- **TASK BRIEF**
Write out each record below exactly as it appears, with no pictures.

- **MATERIAL FOR THIS TASK**
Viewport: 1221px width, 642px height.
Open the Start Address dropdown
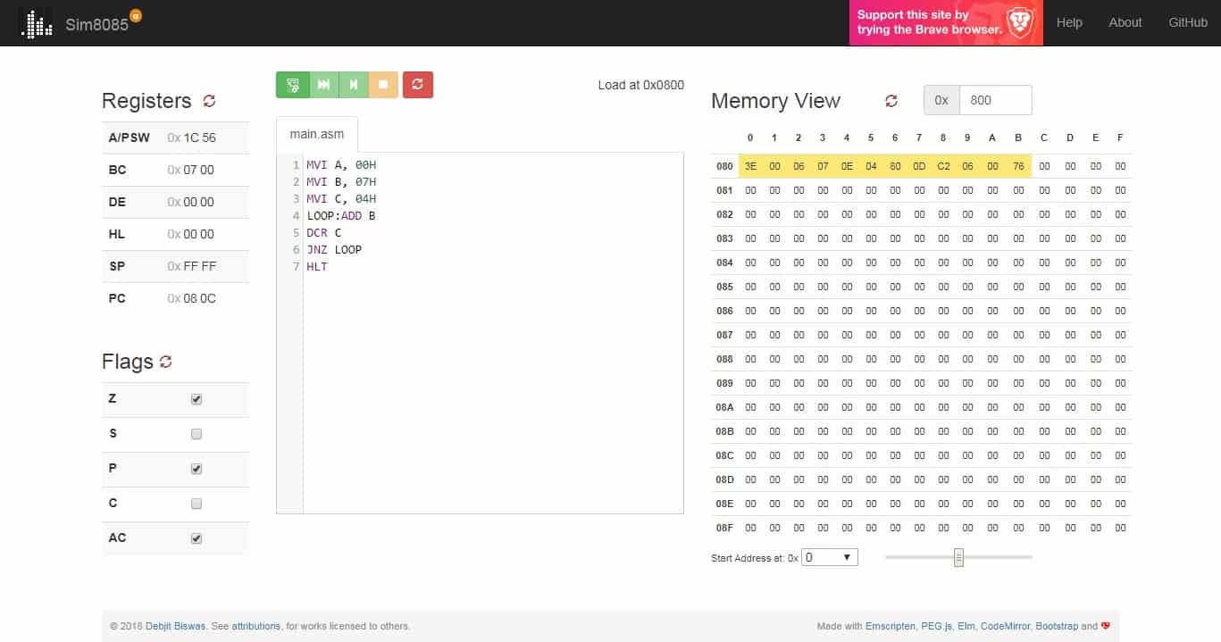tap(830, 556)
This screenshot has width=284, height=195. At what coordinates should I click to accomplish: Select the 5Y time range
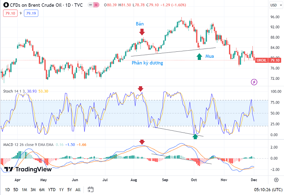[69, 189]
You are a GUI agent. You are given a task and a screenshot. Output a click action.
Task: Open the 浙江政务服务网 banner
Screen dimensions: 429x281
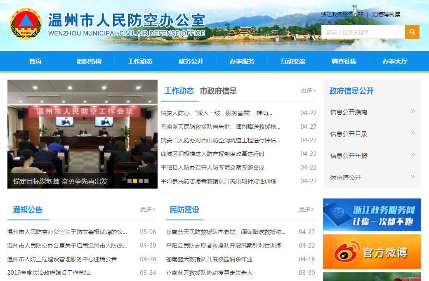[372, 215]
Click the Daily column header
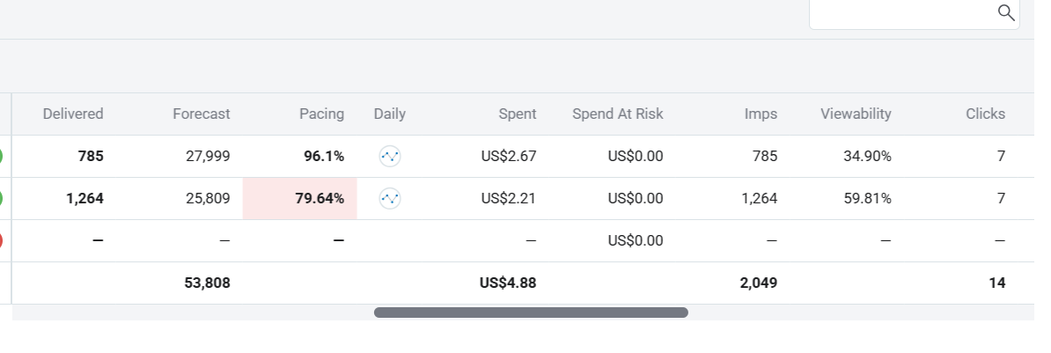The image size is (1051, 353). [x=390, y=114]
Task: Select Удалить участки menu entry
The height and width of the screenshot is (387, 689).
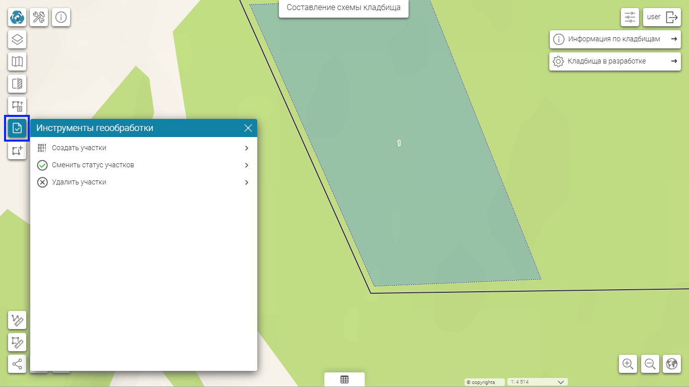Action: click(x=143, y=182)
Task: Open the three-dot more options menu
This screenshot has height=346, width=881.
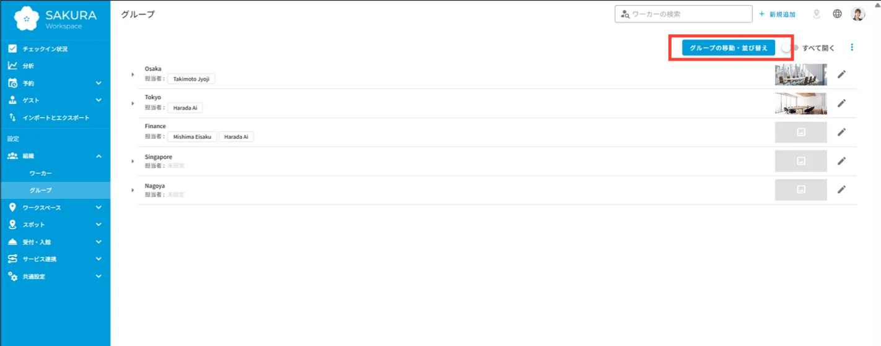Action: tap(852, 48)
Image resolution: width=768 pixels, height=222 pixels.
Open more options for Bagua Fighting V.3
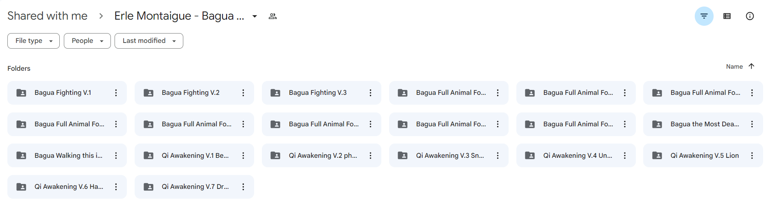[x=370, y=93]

- **ANSWER BELOW**
Viewport: 1221px width, 642px height.
Open the Start Address dropdown
tap(830, 556)
This screenshot has width=284, height=195. At what coordinates should I click to accomplish: Select the 5Y time range
[69, 189]
You are a GUI agent. You are given a task and a screenshot. Output a click action.
Task: Open the 浙江政务服务网 banner
Screen dimensions: 429x281
[372, 215]
Click the Daily column header
The image size is (1051, 353). [x=390, y=114]
Task: Select Удалить участки menu entry
The height and width of the screenshot is (387, 689).
Action: click(x=143, y=182)
Task: Open the three-dot more options menu
This screenshot has height=346, width=881.
Action: tap(852, 48)
Image resolution: width=768 pixels, height=222 pixels.
Open more options for Bagua Fighting V.3
[x=370, y=93]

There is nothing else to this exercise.